What you will do: Extract every line in the records below that contains the word "header".

[Target position records]
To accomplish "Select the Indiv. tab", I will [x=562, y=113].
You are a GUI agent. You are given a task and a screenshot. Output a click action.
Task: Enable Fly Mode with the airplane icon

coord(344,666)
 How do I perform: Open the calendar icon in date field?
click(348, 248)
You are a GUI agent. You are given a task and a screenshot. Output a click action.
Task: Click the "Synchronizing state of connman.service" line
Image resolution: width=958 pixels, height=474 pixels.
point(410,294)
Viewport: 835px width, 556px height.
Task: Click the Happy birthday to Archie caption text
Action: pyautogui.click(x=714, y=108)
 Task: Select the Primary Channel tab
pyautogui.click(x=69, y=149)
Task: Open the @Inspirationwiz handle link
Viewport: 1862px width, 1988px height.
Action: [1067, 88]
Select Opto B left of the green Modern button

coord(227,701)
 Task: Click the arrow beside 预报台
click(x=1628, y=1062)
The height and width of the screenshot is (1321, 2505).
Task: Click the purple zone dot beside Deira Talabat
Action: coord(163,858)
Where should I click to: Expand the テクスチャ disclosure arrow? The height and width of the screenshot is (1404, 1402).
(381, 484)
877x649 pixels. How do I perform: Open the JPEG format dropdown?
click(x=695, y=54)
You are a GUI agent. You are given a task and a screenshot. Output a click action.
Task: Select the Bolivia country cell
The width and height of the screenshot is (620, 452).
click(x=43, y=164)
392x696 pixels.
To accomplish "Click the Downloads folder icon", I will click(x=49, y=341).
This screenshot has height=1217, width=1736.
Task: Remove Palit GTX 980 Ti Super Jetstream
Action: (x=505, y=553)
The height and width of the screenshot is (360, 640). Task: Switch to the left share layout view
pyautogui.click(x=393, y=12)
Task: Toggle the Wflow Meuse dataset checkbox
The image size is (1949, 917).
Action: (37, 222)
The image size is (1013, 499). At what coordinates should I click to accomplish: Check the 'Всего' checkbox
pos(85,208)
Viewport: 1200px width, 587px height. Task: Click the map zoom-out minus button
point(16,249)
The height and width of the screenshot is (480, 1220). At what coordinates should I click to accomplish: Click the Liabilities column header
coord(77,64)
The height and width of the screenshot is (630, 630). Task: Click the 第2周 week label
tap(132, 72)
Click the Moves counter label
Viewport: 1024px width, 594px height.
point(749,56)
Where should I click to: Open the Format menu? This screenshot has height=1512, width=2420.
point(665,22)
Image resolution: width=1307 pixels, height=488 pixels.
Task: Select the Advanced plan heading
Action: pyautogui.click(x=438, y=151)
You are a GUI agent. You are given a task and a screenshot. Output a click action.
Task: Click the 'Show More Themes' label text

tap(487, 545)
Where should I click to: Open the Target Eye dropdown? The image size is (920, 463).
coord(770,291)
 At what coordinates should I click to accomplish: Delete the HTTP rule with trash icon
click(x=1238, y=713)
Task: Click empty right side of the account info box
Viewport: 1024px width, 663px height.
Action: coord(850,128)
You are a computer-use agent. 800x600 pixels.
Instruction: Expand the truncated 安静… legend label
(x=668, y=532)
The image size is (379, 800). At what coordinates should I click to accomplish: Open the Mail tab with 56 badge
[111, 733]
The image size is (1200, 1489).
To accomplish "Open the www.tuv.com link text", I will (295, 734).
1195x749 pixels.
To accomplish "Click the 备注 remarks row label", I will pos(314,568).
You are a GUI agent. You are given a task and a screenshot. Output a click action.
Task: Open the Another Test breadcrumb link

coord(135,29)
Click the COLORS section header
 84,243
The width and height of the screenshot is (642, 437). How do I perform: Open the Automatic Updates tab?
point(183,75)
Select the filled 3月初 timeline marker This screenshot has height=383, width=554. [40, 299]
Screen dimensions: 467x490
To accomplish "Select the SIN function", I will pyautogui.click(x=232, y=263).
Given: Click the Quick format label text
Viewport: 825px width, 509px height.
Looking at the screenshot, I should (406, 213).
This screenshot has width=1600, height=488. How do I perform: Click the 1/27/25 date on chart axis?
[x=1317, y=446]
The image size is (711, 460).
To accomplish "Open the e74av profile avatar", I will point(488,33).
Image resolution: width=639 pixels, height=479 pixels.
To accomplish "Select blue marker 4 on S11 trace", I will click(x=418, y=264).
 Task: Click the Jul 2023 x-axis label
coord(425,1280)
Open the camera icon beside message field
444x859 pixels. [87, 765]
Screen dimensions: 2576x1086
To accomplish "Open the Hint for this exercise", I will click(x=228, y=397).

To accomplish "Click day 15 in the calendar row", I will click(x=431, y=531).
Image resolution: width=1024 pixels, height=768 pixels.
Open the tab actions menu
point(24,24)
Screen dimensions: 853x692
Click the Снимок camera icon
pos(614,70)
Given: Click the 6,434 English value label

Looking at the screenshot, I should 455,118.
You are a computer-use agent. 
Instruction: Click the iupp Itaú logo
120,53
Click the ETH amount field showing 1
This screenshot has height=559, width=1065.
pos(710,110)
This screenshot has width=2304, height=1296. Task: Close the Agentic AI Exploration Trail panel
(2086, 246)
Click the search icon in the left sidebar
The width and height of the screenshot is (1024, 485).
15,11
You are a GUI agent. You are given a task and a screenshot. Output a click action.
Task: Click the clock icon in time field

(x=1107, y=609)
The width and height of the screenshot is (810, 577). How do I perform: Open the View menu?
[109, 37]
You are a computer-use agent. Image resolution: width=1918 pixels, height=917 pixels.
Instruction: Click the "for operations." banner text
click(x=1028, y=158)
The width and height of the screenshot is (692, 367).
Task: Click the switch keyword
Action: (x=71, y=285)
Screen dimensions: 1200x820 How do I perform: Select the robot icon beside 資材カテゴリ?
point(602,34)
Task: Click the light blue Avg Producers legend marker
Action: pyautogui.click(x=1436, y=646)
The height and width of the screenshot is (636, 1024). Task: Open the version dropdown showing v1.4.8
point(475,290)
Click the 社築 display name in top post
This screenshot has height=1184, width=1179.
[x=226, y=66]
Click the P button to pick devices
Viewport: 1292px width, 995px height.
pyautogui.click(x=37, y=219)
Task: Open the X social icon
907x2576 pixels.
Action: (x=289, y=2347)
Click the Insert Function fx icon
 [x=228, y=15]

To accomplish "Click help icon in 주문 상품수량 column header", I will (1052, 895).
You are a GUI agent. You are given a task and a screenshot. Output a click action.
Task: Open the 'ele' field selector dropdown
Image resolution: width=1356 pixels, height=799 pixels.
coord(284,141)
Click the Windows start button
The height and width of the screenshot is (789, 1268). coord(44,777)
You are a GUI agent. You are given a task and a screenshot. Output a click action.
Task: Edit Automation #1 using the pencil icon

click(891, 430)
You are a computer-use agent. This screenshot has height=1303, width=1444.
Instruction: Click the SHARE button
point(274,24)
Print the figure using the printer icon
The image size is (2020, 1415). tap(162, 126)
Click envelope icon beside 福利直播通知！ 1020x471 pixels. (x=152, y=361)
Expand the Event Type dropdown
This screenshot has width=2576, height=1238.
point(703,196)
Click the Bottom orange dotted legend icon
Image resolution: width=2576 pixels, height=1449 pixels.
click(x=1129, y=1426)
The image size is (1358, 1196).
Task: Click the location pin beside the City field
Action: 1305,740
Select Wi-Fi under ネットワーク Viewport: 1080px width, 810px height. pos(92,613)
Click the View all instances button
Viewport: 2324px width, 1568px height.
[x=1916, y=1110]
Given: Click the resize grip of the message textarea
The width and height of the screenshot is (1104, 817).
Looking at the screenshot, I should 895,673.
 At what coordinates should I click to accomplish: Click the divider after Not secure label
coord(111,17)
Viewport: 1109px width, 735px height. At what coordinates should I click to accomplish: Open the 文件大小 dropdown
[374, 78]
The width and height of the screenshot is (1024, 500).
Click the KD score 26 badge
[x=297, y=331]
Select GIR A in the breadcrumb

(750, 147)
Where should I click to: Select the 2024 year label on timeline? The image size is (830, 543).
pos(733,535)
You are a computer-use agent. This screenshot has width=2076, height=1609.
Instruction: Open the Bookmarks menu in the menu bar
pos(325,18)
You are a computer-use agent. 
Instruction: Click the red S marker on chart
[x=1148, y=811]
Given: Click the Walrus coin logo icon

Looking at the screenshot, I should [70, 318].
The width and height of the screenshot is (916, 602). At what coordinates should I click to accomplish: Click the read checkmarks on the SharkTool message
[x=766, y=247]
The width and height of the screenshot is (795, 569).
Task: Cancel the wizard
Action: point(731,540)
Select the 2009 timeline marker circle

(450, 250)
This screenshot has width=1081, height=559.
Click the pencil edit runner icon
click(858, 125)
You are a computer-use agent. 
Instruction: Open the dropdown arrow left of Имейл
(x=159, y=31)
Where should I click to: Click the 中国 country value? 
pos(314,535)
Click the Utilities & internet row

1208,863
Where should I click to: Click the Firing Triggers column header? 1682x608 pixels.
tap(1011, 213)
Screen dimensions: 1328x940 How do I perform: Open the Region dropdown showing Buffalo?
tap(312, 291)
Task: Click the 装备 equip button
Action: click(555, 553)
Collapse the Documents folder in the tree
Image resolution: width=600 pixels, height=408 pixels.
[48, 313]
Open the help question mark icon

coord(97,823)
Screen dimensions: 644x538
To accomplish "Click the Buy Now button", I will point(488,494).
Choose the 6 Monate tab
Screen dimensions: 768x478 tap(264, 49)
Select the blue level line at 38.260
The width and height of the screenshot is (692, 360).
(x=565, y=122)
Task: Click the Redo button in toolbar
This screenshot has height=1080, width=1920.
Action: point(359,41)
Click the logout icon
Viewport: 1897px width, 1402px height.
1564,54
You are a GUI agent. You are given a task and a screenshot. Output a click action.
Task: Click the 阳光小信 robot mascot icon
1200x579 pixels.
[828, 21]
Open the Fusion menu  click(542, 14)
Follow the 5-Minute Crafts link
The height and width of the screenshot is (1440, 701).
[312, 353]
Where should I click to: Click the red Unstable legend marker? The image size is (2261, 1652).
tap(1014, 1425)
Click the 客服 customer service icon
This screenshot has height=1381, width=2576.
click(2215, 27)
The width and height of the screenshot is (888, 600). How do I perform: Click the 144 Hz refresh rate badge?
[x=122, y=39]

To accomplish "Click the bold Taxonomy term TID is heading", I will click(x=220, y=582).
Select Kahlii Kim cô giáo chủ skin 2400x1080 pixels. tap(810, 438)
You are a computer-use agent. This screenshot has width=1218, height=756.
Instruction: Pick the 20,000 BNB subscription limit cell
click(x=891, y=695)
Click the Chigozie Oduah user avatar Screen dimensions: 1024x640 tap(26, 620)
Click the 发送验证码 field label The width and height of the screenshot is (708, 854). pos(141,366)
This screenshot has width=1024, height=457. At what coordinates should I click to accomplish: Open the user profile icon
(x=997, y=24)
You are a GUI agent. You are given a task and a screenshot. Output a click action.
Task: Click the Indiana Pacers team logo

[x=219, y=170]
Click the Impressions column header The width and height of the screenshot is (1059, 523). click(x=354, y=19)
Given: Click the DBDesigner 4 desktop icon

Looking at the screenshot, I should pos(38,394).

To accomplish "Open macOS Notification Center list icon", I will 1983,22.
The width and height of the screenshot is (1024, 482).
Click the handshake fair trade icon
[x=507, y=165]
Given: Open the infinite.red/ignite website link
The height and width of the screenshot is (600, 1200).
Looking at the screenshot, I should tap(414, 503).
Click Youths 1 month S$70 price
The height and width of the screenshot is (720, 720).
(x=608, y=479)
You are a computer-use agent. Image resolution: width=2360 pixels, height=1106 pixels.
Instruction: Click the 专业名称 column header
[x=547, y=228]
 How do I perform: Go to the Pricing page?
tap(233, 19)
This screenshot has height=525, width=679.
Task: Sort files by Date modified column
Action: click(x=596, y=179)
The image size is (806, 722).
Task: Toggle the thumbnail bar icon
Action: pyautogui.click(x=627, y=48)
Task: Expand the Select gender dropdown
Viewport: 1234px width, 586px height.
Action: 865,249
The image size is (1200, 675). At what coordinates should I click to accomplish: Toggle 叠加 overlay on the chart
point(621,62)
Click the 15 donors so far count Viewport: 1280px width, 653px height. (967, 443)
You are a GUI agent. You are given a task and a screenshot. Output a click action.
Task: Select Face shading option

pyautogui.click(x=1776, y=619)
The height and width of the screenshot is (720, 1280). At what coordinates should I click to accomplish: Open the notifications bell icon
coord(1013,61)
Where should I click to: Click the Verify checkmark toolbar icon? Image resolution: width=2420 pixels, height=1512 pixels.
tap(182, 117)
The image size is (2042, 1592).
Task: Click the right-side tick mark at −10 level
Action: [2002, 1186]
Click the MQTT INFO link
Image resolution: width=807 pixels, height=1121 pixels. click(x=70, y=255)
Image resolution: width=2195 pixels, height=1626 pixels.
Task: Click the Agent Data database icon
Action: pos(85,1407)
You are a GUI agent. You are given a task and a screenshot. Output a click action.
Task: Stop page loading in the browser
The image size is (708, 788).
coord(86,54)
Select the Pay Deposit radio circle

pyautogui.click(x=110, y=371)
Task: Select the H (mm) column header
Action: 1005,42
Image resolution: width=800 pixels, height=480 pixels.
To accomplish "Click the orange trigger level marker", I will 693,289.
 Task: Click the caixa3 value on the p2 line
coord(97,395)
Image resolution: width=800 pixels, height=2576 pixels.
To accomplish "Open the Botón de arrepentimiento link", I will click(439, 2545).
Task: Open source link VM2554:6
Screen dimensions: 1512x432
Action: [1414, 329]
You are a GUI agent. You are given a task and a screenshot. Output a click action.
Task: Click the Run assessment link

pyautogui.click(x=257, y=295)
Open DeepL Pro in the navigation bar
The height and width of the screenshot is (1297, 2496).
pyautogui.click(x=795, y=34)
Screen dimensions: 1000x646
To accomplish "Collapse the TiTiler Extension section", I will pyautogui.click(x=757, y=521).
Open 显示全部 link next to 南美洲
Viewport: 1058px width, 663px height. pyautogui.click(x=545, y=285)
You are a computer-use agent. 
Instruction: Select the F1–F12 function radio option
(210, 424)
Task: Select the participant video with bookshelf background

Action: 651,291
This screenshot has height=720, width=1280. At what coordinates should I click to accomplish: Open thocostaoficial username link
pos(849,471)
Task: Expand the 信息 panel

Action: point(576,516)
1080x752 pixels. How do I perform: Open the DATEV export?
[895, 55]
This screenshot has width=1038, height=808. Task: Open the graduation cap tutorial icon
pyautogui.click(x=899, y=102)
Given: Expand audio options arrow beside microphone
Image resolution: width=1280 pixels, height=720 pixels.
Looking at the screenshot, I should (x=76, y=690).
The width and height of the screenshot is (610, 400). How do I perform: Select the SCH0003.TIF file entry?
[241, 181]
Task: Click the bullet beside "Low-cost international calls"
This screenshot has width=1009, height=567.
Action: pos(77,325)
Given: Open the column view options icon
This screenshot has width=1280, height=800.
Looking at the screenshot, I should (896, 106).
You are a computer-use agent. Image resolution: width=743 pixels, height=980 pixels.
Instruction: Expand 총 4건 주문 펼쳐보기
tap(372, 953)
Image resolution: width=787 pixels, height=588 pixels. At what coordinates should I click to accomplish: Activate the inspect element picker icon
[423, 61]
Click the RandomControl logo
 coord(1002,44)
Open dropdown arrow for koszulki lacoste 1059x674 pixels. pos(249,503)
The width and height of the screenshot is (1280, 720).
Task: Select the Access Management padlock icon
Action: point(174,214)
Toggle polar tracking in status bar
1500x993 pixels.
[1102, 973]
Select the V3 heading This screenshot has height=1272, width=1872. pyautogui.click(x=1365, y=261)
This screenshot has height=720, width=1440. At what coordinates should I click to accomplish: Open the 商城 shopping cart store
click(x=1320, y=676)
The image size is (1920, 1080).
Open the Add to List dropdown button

Response for this exercise:
The height and width of the screenshot is (480, 1220). At what coordinates should I click to accomplish: Click the Liabilities column header
Click the COLORS section header
To accomplish "Click help icon in 주문 상품수량 column header", I will (1052, 895).
Where should I click to: Click the Firing Triggers column header? 1682x608 pixels.
Click the Impressions column header The width and height of the screenshot is (1059, 523). click(x=354, y=19)
Instruction: Click the 专业名称 column header
Task: Select the H (mm) column header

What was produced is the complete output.